[Opening INPUT section]

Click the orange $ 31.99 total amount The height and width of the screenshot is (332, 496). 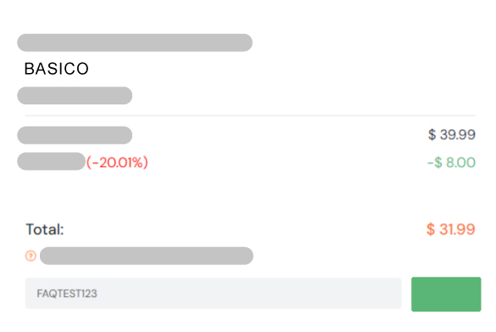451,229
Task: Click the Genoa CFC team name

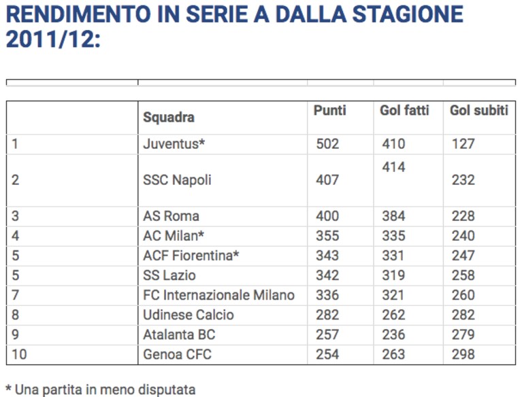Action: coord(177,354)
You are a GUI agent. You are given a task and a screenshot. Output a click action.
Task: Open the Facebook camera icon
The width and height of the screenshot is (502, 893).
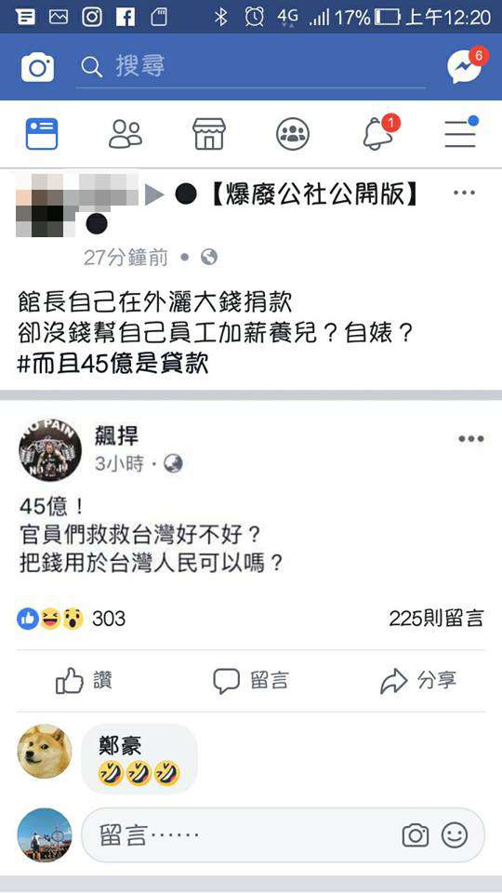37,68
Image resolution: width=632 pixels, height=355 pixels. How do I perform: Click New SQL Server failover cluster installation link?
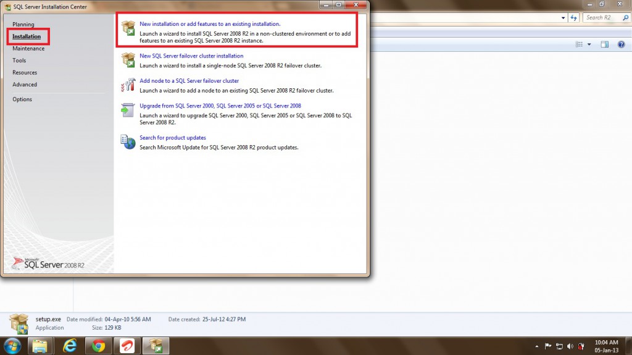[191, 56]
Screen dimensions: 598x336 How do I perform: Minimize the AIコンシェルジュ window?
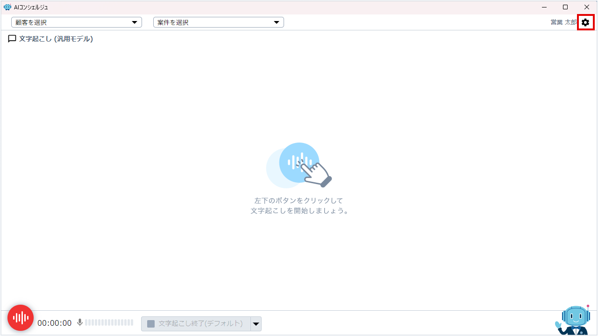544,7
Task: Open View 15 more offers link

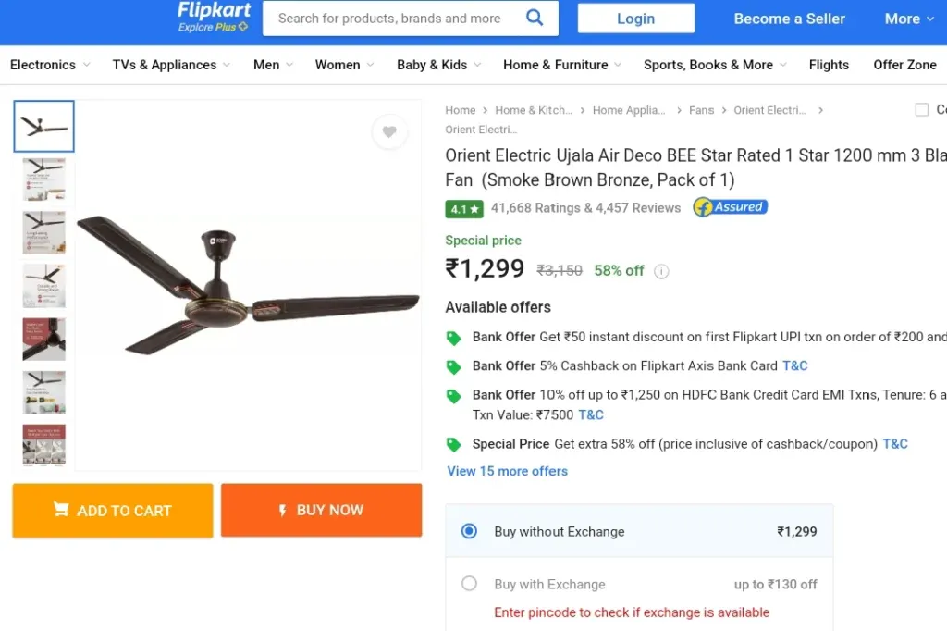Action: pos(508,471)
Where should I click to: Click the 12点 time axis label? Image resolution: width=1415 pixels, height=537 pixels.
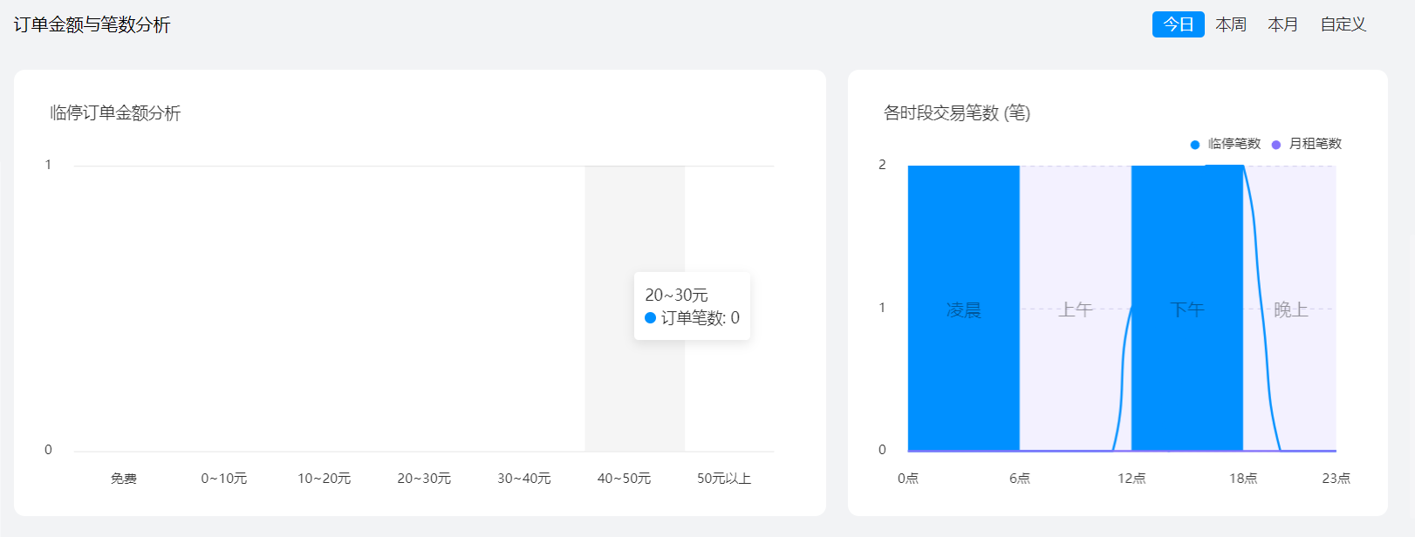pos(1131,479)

[Closing INPUT section]

EXERCISE INSTRUCTIONS
Reproduce exactly, and only, the part of the entries above that runs from the line with "Screen dimensions: 598x336" to the last line, both included. Pictures stay out.

ANSWER FOR THIS EXERCISE
Screen dimensions: 598x336 How do I perform: Minimize the AIコンシェルジュ window?
544,7
Task: Open View 15 more offers link

Action: pos(508,471)
Where should I click to: Click the 12点 time axis label? Image resolution: width=1415 pixels, height=537 pixels.
pos(1131,479)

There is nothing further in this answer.